Select Committee on Home Affairs Minutes of Evidence

Examination of Witnesses (Questions 60-74)


27 MARCH 2007

  Q60  Ms Buck: What exact steps will be taken to establish the clarity that you are looking for?

  Mr Coaker: First, we need evaluation of the projects being undertaken in different communities to see how effective they are and what difference they make. Part of the Chairman's point about how to evaluate them must be some means of measuring the community's confidence in what is going on and whether there is a broad consensus that a particular group is making a difference. Second, what impact is it having in terms of statistics relating to possession, knife-related crime and so on? It must be an evaluation. Once that evaluation is done we must look to see how we can support those organisations that have been proved to be effective in a more sustainable way.

  Q61  Ms Buck: When will there be an evaluation of the Safer Schools Partnership?

  Mr Coaker: DfES has responsibility for that, but I shall find out and write to the Committee.[8]

  Q62 Ms Buck: We do not know what is contained in that evaluation, because you would agree that the read across is very great?

  Mr Coaker: Yes.

  Q63  Ms Buck: One stark piece of evidence that emerged from the youth justice survey was that 11% of young people in schools said they had carried a weapon, though had never used it, rising to 31% of excluded young people, and 2% said they had threatened another person with a weapon, rising to 12% of excluded young people. Further, 78% said that they had never used a weapon in school generally, and only 46% of excluded young people said that. What is your advice to the DfES about the response to dealing with exclusion? In your mind, does that reinforce the need to take a tougher line on excluding people, such as automatic exclusion for carrying a knife, or does it incline you to the opposite view?
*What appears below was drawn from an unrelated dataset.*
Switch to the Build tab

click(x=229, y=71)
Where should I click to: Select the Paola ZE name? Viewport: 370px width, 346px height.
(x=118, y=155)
  Mr Coaker: I think that what it says is that what you do with excluded people is crucial. Nobody wants to see young people excluded from school for obvious reasons, but there must be a balance between maintaining good discipline in the school, protecting younger pupils in the school from somebody who may be dangerous and violent and also ensuring that if you do exclude a young person that individual is not in a situation where he or she is left to offend. My answer is that, first, we do not want to see young people excluded from school unless it is absolutely essential, and clearly the head teacher will take a view with respect to that. Second, alongside that one wants to see effective support for young people who are excluded so they are not just left in a situation where they can offend.

  Q64  Ms Buck: Do you believe that schools should automatically exclude a pupil who carries a weapon?

  Mr Coaker: I cannot imagine many circumstances in which a young person carrying a weapon is not automatically excluded at least for a fixed term.

  Q65  Ms Buck: Does it worry you that there is quite a striking variation in patterns of school exclusions?

  Mr Coaker: Having been responsible for exclusions in my previous life, that is absolutely the case. I believe that most good schools start from a position of ensuring that young people are kept in school wherever possible, which is a sign of an excellent school, but where there are problems it tries to deal with them in school and keep young people in school. But alongside that it must be right, however, that the head teacher will make judgments, quite rightly, about what is in the interests not only of the individual pupil with respect to a disciplinary problem but must also take account of the impact on the rest of the school. That is a very difficult decision for head teachers. I cannot imagine a situation where somebody who is carrying a weapon in school is not at the very least excluded for a fixed period of time.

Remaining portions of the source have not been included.